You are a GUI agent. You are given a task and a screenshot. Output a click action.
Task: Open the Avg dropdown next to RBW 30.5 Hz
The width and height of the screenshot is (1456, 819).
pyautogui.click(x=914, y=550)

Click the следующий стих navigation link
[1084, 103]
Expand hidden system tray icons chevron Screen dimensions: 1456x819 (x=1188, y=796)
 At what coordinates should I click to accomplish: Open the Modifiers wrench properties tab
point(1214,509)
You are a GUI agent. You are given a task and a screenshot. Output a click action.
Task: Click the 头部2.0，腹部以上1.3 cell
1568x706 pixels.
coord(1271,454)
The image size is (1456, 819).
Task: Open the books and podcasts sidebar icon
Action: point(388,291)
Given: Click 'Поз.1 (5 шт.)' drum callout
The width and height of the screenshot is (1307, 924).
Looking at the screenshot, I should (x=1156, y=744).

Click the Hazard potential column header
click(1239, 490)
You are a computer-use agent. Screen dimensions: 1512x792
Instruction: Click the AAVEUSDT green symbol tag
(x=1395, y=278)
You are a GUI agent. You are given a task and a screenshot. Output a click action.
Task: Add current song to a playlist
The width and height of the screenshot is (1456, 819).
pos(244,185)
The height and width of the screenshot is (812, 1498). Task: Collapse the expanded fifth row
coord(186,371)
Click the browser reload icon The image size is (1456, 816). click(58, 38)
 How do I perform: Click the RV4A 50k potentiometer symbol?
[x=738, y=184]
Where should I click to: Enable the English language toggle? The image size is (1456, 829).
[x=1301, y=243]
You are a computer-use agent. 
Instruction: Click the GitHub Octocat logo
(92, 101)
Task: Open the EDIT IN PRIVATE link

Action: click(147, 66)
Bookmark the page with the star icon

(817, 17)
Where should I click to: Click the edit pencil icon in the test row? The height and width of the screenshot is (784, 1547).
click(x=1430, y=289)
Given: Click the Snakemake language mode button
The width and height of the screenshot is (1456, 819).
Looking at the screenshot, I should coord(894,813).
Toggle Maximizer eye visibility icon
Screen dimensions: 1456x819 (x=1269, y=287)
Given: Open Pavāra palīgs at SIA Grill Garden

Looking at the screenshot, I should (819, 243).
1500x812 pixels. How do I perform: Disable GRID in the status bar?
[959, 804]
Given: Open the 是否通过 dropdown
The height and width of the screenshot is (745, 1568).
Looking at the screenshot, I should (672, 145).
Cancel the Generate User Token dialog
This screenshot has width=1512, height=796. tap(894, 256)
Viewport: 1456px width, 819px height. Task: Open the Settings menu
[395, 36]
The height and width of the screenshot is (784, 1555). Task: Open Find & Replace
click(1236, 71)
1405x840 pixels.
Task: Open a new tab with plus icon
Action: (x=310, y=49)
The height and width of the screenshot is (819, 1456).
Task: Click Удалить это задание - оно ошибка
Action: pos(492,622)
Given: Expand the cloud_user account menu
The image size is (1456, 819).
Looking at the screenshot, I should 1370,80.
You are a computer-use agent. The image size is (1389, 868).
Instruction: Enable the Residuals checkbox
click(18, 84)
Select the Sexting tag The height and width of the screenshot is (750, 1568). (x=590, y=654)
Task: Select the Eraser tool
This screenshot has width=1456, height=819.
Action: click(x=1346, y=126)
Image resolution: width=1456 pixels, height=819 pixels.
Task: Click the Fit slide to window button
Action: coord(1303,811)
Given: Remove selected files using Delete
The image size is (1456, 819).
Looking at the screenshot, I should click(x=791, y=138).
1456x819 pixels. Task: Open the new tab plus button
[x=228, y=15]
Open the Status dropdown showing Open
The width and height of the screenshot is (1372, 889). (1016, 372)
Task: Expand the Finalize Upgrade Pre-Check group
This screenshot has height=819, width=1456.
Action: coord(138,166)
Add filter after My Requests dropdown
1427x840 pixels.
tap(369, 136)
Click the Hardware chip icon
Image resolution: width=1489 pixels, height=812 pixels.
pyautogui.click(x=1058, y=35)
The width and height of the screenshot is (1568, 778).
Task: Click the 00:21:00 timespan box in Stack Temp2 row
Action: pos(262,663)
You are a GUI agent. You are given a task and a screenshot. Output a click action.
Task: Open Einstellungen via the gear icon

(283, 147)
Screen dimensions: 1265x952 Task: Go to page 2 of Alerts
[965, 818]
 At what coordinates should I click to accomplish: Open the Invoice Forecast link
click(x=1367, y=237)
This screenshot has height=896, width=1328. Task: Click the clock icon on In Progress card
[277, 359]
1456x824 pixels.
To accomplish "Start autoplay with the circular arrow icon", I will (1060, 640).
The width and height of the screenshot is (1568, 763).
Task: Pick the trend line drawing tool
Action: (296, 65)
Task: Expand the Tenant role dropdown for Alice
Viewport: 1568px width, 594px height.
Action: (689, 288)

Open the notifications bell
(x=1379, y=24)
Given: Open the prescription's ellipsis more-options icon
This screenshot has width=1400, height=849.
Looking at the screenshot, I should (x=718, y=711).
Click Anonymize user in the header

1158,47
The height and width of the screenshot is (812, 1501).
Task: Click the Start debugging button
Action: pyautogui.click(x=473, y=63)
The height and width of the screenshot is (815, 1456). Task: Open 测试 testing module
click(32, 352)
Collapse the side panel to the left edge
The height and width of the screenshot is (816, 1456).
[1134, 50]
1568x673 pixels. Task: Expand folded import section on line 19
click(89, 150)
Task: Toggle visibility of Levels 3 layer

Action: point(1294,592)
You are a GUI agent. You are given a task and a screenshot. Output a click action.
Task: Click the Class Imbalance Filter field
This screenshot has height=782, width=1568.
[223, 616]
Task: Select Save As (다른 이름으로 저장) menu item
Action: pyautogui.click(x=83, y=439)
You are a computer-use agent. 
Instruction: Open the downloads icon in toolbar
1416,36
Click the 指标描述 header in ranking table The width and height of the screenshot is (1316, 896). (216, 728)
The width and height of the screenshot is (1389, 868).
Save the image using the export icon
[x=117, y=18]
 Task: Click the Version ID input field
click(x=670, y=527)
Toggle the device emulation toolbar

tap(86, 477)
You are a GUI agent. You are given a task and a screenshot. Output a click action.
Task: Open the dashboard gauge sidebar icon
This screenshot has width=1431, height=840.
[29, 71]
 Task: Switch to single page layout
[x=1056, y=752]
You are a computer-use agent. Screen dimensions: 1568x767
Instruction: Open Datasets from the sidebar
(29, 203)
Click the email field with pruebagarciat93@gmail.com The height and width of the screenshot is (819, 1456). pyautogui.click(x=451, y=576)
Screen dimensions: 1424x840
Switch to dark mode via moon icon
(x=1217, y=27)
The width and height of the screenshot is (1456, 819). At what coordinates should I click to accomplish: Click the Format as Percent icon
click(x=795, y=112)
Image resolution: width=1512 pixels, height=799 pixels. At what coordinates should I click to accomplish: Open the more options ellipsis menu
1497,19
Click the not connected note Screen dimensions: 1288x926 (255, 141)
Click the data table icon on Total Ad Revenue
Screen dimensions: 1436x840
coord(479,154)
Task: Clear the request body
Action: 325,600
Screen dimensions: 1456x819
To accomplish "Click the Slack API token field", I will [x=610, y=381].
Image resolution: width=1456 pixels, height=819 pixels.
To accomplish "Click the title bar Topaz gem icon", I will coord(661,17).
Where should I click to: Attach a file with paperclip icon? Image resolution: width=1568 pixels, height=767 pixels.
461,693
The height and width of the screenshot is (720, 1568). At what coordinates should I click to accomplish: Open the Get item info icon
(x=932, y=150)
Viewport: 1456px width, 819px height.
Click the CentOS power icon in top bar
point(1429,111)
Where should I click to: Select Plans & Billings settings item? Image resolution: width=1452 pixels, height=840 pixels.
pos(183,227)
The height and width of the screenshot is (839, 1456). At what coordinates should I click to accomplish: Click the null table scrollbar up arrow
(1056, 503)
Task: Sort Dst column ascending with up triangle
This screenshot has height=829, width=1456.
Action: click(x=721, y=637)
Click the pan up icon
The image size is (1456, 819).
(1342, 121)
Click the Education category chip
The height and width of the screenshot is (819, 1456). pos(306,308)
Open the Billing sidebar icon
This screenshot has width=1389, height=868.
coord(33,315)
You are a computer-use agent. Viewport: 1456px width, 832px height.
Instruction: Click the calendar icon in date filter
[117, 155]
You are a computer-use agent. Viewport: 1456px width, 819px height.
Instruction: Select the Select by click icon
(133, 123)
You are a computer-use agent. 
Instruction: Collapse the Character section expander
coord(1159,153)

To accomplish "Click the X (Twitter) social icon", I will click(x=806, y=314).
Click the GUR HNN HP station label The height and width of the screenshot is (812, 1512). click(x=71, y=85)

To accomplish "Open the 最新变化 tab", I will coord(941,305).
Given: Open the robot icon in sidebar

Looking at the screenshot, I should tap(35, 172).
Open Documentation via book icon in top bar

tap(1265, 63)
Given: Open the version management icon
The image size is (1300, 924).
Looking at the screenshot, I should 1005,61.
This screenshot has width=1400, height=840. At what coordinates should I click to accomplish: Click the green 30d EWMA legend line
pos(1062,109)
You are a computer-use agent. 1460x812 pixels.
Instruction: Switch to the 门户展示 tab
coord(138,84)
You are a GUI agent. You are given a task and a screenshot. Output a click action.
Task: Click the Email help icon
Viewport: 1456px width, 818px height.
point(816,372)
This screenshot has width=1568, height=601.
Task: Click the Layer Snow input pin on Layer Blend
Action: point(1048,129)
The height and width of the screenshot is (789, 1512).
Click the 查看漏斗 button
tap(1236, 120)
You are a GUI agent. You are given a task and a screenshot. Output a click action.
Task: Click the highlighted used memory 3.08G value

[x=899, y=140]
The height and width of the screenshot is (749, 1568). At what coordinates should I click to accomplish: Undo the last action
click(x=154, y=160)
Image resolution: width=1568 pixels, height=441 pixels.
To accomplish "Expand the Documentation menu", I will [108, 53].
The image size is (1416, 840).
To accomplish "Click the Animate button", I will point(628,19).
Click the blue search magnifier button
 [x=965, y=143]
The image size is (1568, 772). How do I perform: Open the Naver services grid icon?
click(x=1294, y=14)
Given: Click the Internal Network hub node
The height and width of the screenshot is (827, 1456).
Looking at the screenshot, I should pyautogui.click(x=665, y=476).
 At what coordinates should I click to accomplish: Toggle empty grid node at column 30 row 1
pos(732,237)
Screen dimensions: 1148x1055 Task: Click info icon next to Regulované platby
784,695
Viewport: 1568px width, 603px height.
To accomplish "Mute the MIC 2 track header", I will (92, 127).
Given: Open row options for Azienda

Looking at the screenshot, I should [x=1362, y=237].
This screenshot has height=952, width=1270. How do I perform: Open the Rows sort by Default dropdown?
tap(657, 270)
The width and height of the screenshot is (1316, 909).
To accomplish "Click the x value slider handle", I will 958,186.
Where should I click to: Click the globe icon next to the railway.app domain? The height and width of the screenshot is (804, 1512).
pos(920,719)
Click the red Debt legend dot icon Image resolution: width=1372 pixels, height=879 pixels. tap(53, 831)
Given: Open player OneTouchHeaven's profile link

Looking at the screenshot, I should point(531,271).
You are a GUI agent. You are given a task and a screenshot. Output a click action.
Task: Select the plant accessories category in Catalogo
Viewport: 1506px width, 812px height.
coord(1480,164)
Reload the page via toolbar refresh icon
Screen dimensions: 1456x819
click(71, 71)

Action item – Take the line with "Task: Select the plant" and every line after it in the data, and please reproduce them exactly, leaving out all other lines.

Response to this exercise –
Task: Select the plant accessories category in Catalogo
Viewport: 1506px width, 812px height.
coord(1480,164)
Reload the page via toolbar refresh icon
Screen dimensions: 1456x819
click(71, 71)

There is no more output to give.